Do you find it easy to practice “frequency illusion” with sin or offense…in other people?
You see it ALL the time, right?
Someone gives feedback on what you do. You feel it is overly critical. Now every comment that person shares you label as “critical.” You even ask other people and share what happened and they are prone to quip, “Yeah, that person is being overly critical.” Confirmed! That person is a critical person and you don’t have to be around them any more…relationship over.
Someone doesn’t say “Hi” on a Sunday morning. They walk right past you. It happens a second week. “How rude.” You ask someone else, “Yep, that person is being rude.” Confirmed! That person is rude and even if they say “Hi” the next week, the perception is engrained. Done. Not going to hang out with rude people.
Someone is in charge of an event. They give you feedback on your effort that brings your work in line with the vision and objective of the event. You feel they were micromanaging. It happens again. You ask someone else. Yep, that person is a micromanager. Done. Forget it. Not working with that person.

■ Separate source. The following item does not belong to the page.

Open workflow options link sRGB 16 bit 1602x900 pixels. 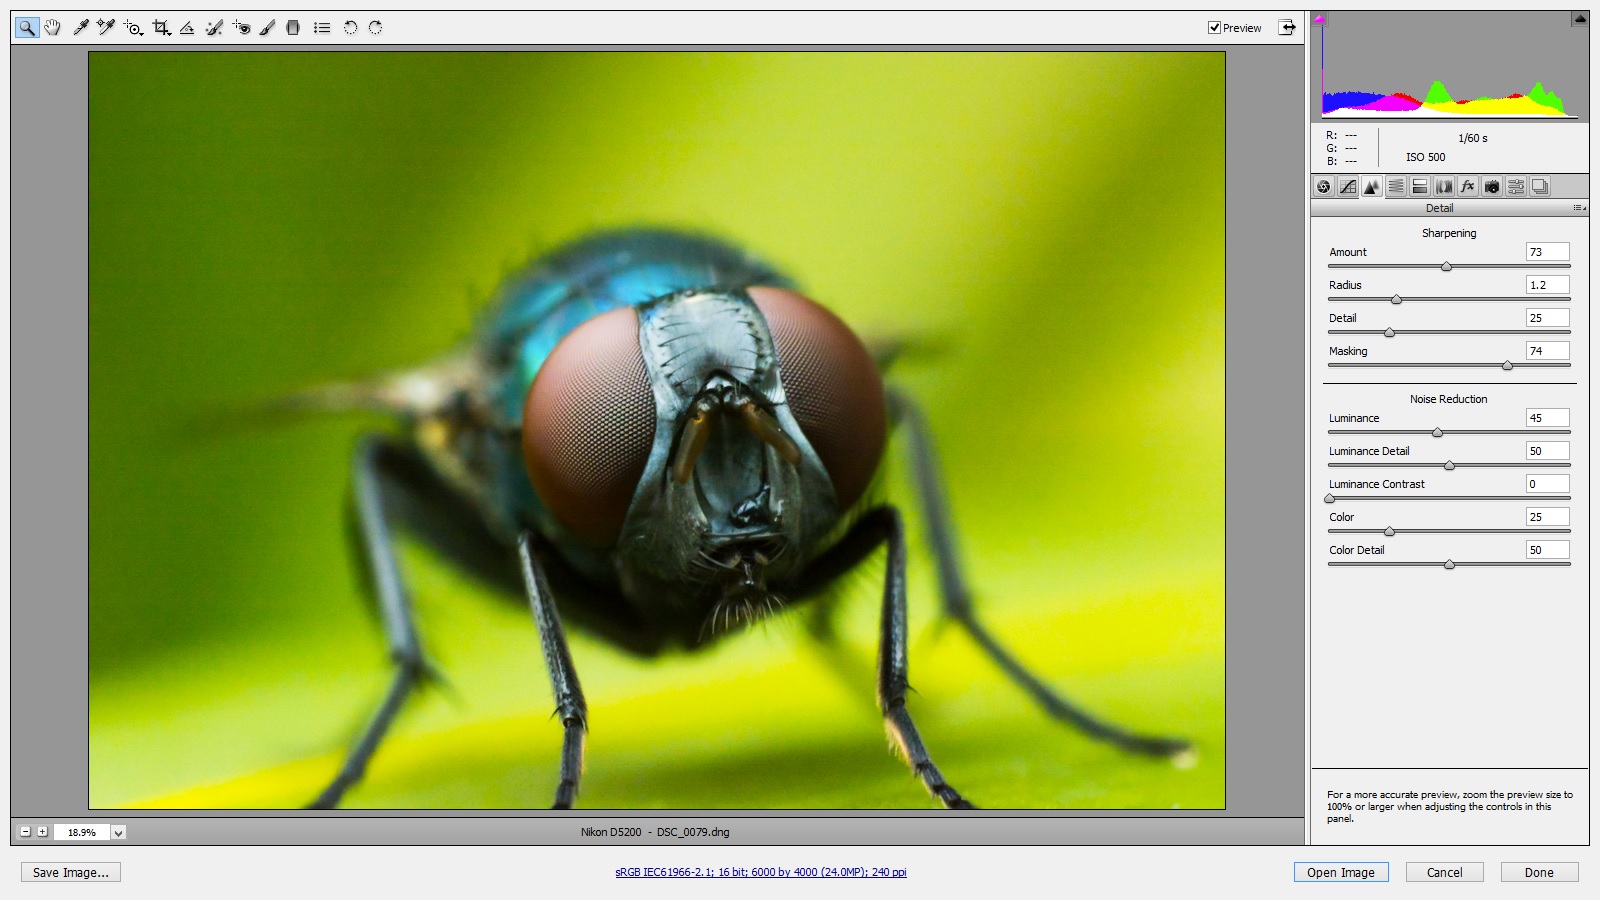[x=760, y=872]
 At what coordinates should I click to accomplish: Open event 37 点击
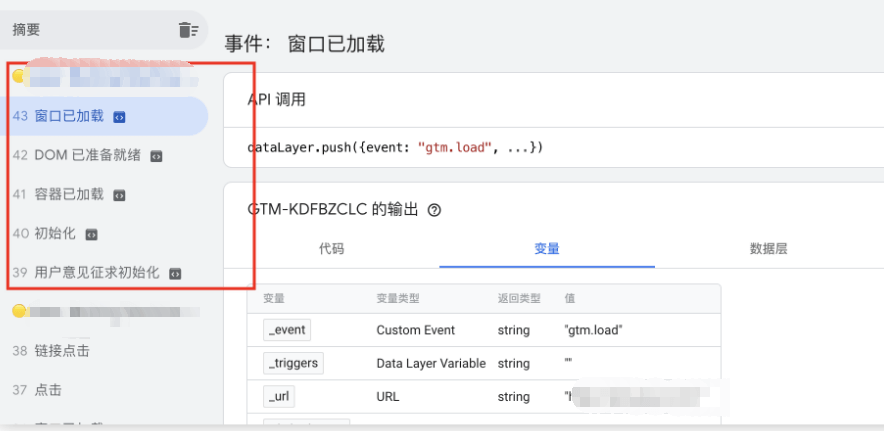pos(42,389)
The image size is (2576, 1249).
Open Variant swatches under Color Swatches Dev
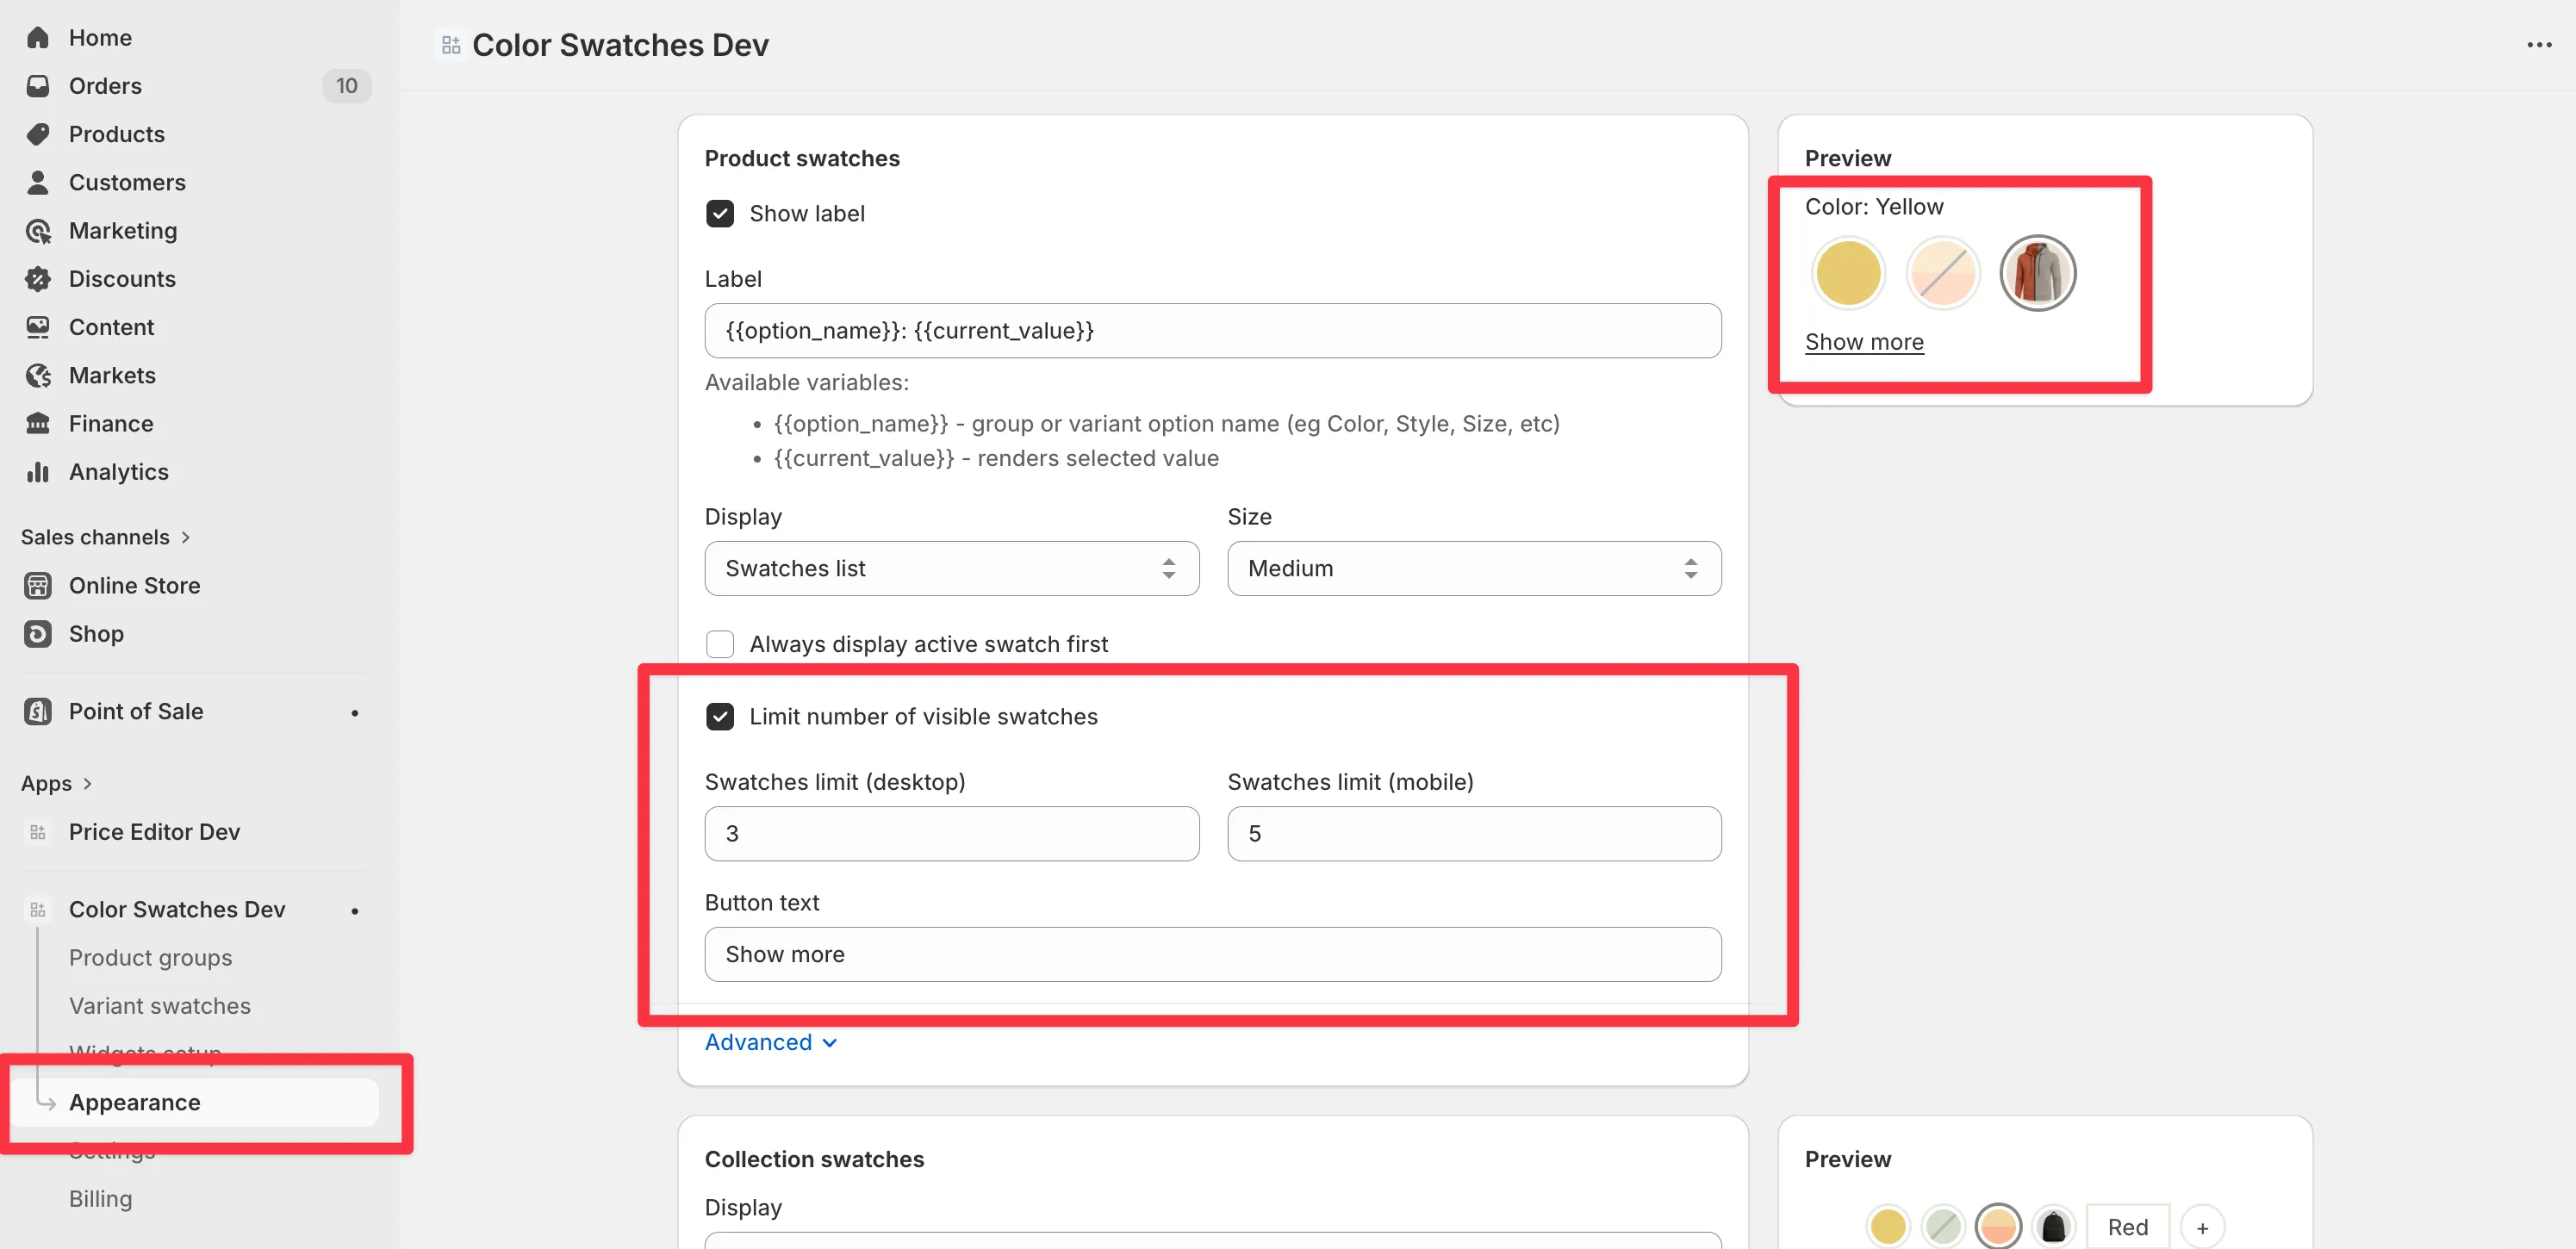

Do you see what happens when we CHOOSE to focus on the negative and readily find the faults in someone else? You WILL see it all over! Why? Because YOU are choosing to focus on it and YOU are seeking things to confirm your bias.
This will destroy the culture of a church.
Let me offer a different “frequency bias” to focus on, that doesn’t have to just be an illusion, but a permeating reality in our relationships and churches.
Apply grace. Apply forgiveness.
Everyone has faults. EVERYONE! You can choose to fixate on those or you can forgive where forgiveness is needed and focus on a person’s strengths over their weaknesses.
Be kind. Kindness offers to help, rather than tear down. Kindness does good instead of perpetuating hurt.
Be compassionate. You don’t know the other person’s story. Maybe their mind was very distracted and they just had a big thing happen before church. They weren’t dissing you. They needed you! Maybe they weren’t micromanaging the project, but just juggling all the components to make sure the outcome was the excellence everyone wanted. Learn from them, don’t run from them.
Forgive. We’ve established there is no one in the church that does not sin. We all do. So, we will all need forgiveness from each other. As you have been freely given forgiveness, apply it to others. Lovingly work through the conflict and hurt, but always have the goal to restore and strengthen relationships rather than let Satan tear them apart.
Bottom line…show them grace.
Let grace be the “frequency bias” we carry that leads us to be kind, compassionate, AND forgiving.
Apply: What situations would kindness, compassion, or forgiveness help to navigate in your life today?
Prayer: Father, as you have applied forgiveness to me, help me to show the same grace and freely forgive others around me. AMEN.